*** Opening Excerpted data ***

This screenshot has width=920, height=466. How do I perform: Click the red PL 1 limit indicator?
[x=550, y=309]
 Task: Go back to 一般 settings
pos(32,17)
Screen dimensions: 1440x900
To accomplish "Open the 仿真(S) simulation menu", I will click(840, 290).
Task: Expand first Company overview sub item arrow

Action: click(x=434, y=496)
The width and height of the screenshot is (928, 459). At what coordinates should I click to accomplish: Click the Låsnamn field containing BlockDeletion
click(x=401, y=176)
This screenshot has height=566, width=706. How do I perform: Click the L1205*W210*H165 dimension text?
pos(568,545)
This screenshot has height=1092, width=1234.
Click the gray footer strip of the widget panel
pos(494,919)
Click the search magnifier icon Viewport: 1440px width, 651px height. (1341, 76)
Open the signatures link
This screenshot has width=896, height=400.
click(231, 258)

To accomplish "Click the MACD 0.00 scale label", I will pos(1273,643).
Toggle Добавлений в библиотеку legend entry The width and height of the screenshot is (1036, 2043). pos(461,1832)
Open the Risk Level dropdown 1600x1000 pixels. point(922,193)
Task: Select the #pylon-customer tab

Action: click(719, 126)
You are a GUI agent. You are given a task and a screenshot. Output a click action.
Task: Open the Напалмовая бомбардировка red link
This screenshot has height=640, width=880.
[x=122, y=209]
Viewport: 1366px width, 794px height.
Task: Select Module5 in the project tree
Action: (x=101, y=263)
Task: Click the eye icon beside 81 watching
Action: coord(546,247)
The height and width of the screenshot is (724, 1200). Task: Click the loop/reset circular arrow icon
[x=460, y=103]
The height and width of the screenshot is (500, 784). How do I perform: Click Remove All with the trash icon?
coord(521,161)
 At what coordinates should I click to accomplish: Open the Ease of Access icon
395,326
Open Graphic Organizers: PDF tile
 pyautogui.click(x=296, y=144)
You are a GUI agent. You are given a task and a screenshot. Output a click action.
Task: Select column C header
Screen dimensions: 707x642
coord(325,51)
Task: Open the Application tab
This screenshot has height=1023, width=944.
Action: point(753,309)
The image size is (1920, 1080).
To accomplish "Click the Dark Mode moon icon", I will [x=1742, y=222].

*** Closing Excerpted data ***

Action item: Locate the lines above that hold the word "will". Show every one of them.

The answer:
To accomplish "Open the 仿真(S) simulation menu", I will click(840, 290).
To accomplish "Click the MACD 0.00 scale label", I will pos(1273,643).
To accomplish "Click the Dark Mode moon icon", I will [x=1742, y=222].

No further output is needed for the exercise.